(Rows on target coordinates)
○ ○ ○
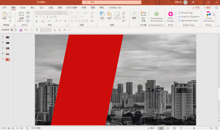Open the font size dropdown

click(x=66, y=13)
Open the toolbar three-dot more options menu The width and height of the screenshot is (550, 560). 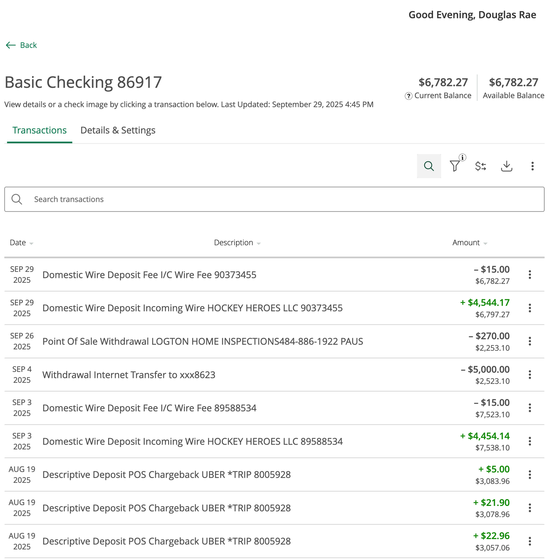(x=532, y=166)
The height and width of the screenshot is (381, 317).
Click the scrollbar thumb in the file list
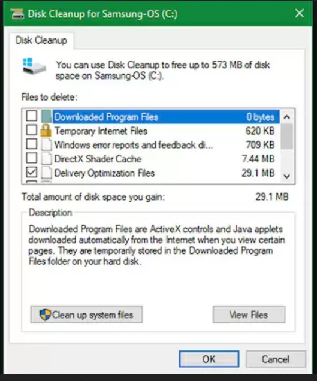tap(287, 137)
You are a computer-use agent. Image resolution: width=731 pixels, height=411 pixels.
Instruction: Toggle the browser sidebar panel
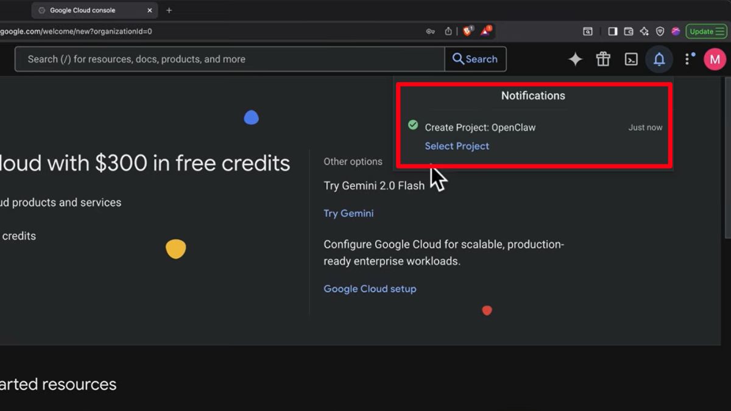pos(613,32)
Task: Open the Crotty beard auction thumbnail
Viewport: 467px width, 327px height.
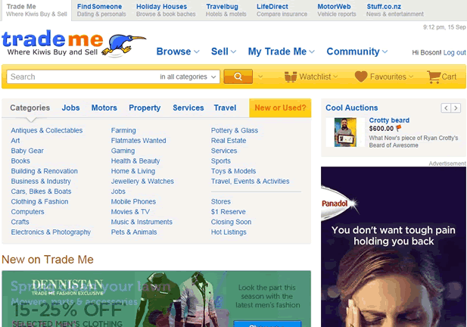Action: (x=345, y=132)
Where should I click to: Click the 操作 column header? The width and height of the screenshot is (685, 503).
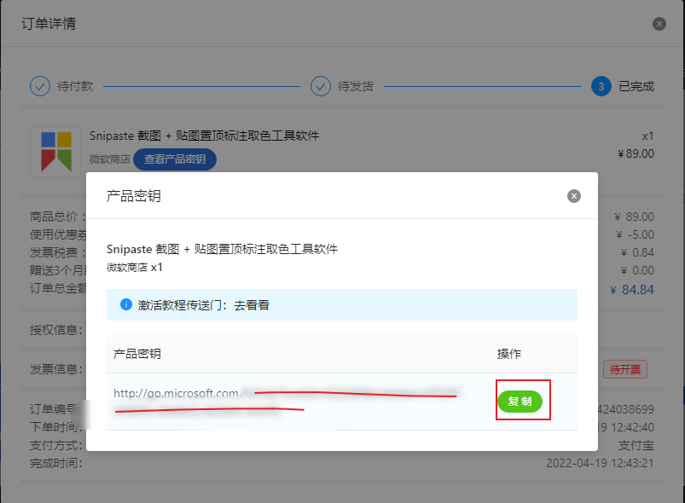point(508,354)
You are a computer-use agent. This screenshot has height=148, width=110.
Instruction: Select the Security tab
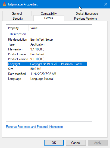coord(18,19)
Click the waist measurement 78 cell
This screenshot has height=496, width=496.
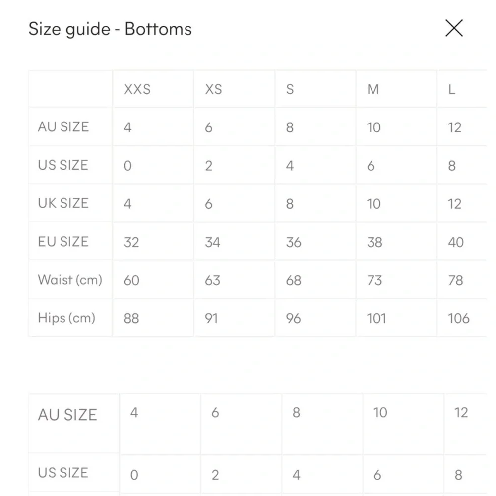point(455,280)
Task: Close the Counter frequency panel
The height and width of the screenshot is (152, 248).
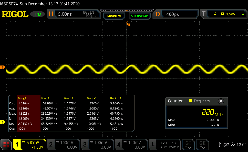Action: [x=221, y=101]
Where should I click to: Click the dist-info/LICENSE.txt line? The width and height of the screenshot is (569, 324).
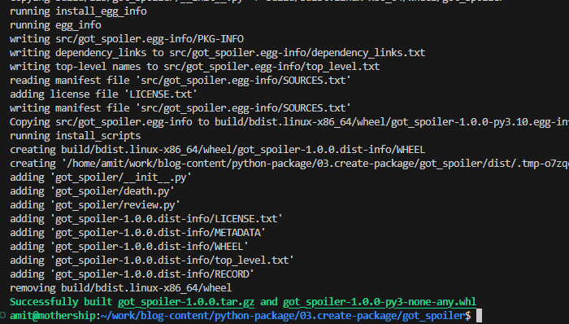click(x=146, y=219)
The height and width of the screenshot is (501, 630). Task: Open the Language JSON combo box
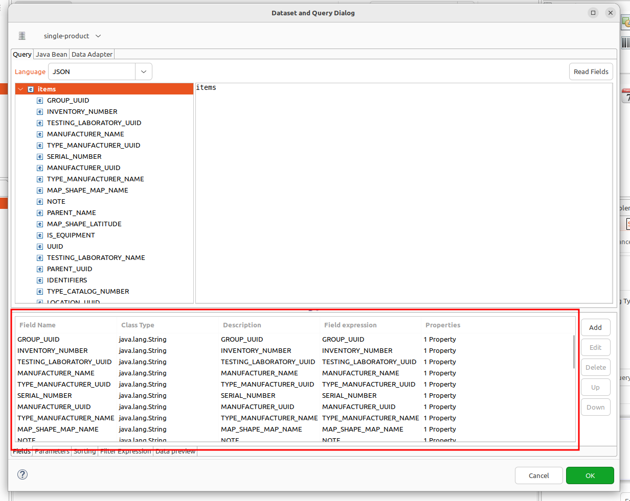143,71
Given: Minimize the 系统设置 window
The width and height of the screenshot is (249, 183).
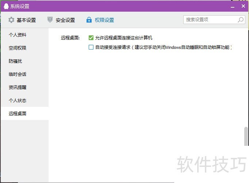Looking at the screenshot, I should tap(232, 6).
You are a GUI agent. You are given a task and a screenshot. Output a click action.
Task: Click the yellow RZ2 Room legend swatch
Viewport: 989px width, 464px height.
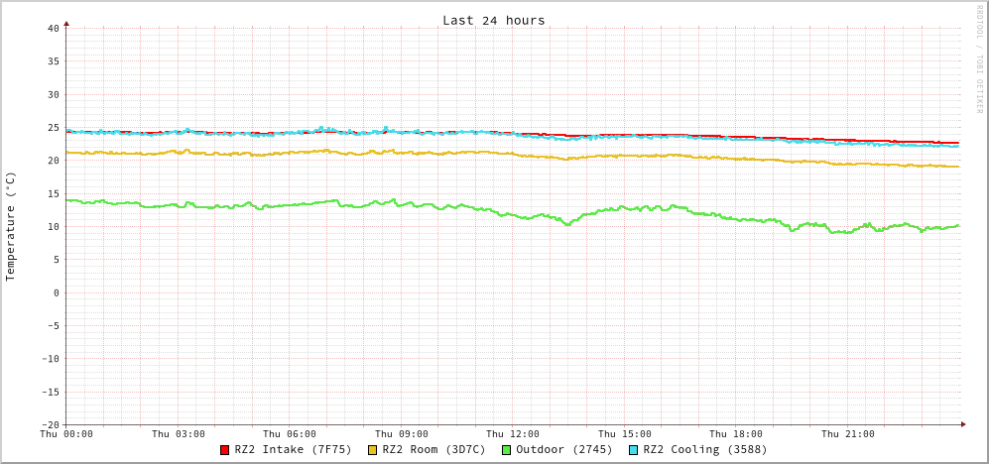[373, 450]
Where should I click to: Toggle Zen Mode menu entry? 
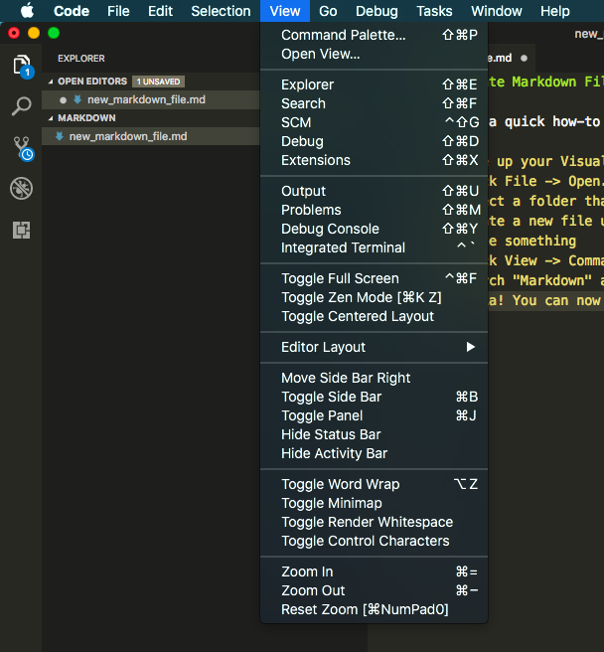point(361,297)
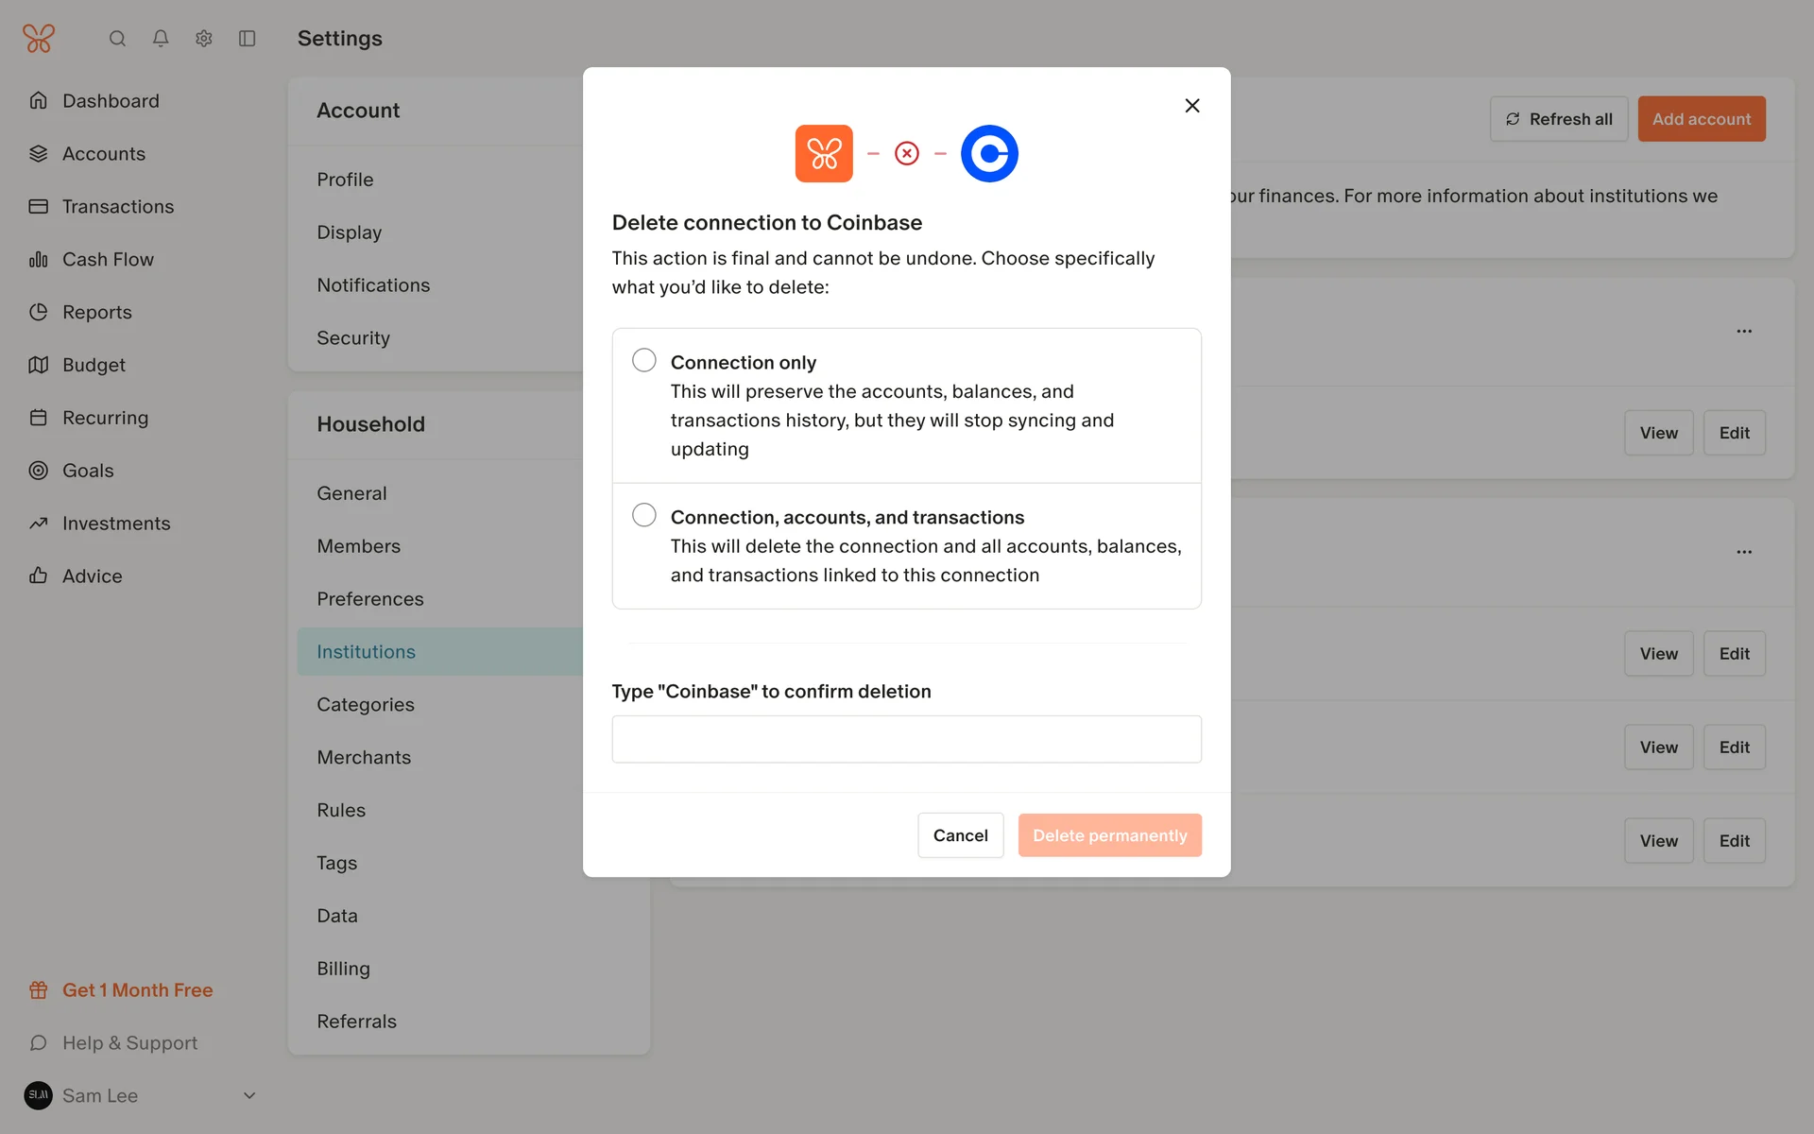Expand the Sam Lee user menu chevron

249,1095
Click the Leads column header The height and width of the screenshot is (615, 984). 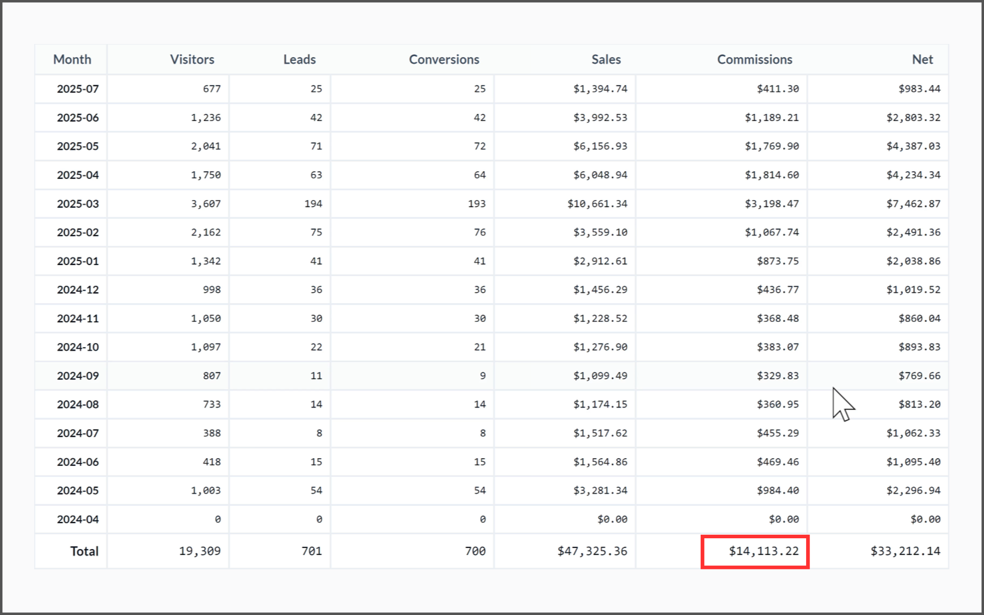(x=299, y=59)
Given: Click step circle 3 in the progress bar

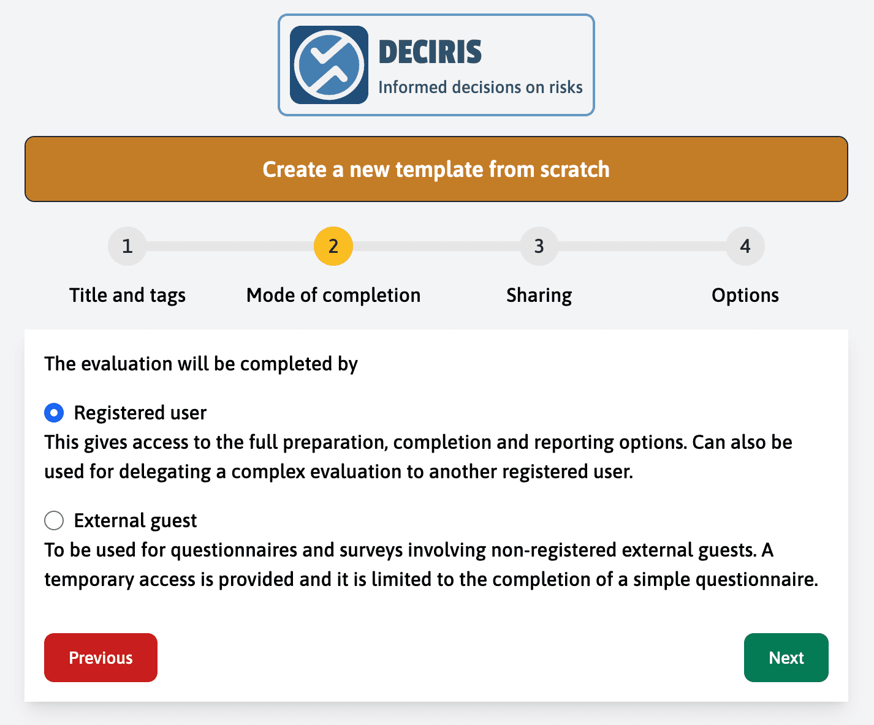Looking at the screenshot, I should click(539, 246).
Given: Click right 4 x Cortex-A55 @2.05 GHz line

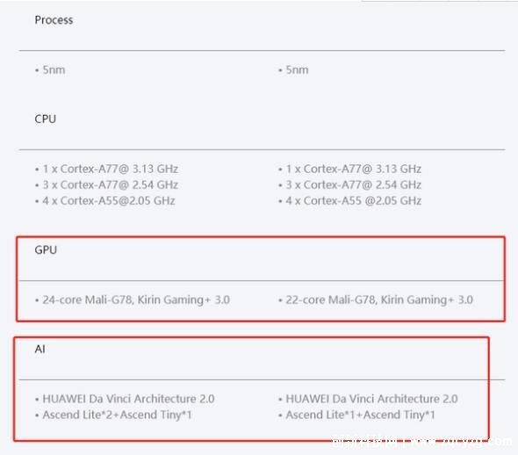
○ ○ ○
__WORK REQUIRED__: Select every row above that contains the string "Viewport", matching case exactly, and copy each such row in full.

__EXERCISE RESPONSE__:
Viewport: 467px width, 327px height.
Viewport: 989px width, 464px height.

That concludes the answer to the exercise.